Obviamente, JMT fez um belo discurso. Não perdeu a oportunidade de dizer à classe política portuguesa aquilo que a maioria dos compatriotas dele gostariam de poder dizer – ainda para mais assim, numa cerimónia solene, oficial. Com palavras simples e sentidas, de forma elegante, fazendo coincidir a sua experiência de vida com a de qualquer outro português, o jornalista esteve à altura dessa oportunidade de ouro. De caminho irritou os serventuários do sistema, como se viu nas reações à calorosa onda de entusiasmo que acolheu as suas palavras nas redes sociais.
A cidadania tem de fazer isto mais vezes: exigir a quem ganha a vida na política que, como funcionário do sistema, cumpra a obrigação inerente ao mandato. Que, por exemplo, tenha vergonha de não ser um exemplo de ética. E, especificamente ao governante, que dote o aparelho de investigação e Justiça dos meios suficientes para se poder recolocar a sociedade nos eixos. Que explique o silêncio cobarde com que protege a respetiva família quando esta é dizimada por processos sucessivos de corrupção, no poder local e central. Que garanta a saúde do sistema, e oportunidades justas para todos, contra castas instaladas e seitas ativas. Este é o ponto, mesmo que velhos articulistas, cansados e desiludidos, afirmem, noutras tribunas, que a insistência numa política séria de combate à corrupção e de desintoxicação do sistema faz parte de um ideário de preocupações juvenis.

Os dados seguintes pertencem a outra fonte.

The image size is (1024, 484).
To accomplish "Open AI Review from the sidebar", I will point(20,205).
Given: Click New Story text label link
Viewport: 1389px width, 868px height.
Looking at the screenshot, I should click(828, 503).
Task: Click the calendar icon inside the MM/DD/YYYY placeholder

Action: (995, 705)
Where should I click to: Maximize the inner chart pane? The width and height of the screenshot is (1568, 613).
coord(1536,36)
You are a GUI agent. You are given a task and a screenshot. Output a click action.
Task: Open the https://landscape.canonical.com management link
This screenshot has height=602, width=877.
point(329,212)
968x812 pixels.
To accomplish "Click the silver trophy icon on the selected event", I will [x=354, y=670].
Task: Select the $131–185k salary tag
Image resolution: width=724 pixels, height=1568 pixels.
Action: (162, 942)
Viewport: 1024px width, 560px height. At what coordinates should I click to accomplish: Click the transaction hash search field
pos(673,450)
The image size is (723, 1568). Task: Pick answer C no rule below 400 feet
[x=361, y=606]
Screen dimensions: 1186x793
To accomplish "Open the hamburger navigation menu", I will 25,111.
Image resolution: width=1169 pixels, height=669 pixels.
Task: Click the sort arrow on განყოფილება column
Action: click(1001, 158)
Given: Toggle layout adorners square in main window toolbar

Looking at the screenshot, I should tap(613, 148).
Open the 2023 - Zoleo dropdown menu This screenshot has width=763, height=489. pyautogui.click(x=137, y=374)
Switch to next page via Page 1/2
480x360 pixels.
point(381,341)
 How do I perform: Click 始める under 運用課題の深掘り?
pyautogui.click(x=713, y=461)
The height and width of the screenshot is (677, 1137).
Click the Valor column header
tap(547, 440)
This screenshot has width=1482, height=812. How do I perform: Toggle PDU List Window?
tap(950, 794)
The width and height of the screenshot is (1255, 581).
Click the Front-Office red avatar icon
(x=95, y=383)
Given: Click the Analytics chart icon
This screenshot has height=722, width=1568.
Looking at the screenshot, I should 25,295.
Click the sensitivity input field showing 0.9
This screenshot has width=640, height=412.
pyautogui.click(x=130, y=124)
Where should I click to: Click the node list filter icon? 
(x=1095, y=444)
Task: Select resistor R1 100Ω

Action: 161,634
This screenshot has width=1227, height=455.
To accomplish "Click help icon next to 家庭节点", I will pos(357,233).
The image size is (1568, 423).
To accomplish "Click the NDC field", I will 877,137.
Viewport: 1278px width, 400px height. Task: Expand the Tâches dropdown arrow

O martelo das palavras sempre foi, e será, um grande instrumento de mobilização coletiva. Esteve muito bem JMT mas esteve ainda melhor o Presidente Marcelo Rebelo de Sousa ao abrir as comemorações do 10 de junho. E de várias formas. Desde logo os discursos fizeram-se na rua, ao ar livre, junto das pessoas. Depois foram dispensadas as condecorações a agentes económicos, o que já sabemos ser um grande risco, até a curto prazo. Depois convidou um espírito livre que interpretou bem o sentir de uma grande parte dos portugueses face à organização política existente. E, por fim, deu relevo aos militares que ao longo da história nunca desertaram das necessidades do País.
Assisti, por obrigação de funções, a muitas edições do Dia de Portugal. Não sou capaz de recordar um discurso – um único! Achei sempre ‘aquilo’ uma cerimónia enfadonha, longe das pessoas, dos temas que faziam sentido, pontuada por palavras irrelevantes ou pretensiosas. Agora foi diferente e é só não voltar para trás. O 10 de junho pode ser um excelente dia para a política. Para Portugal.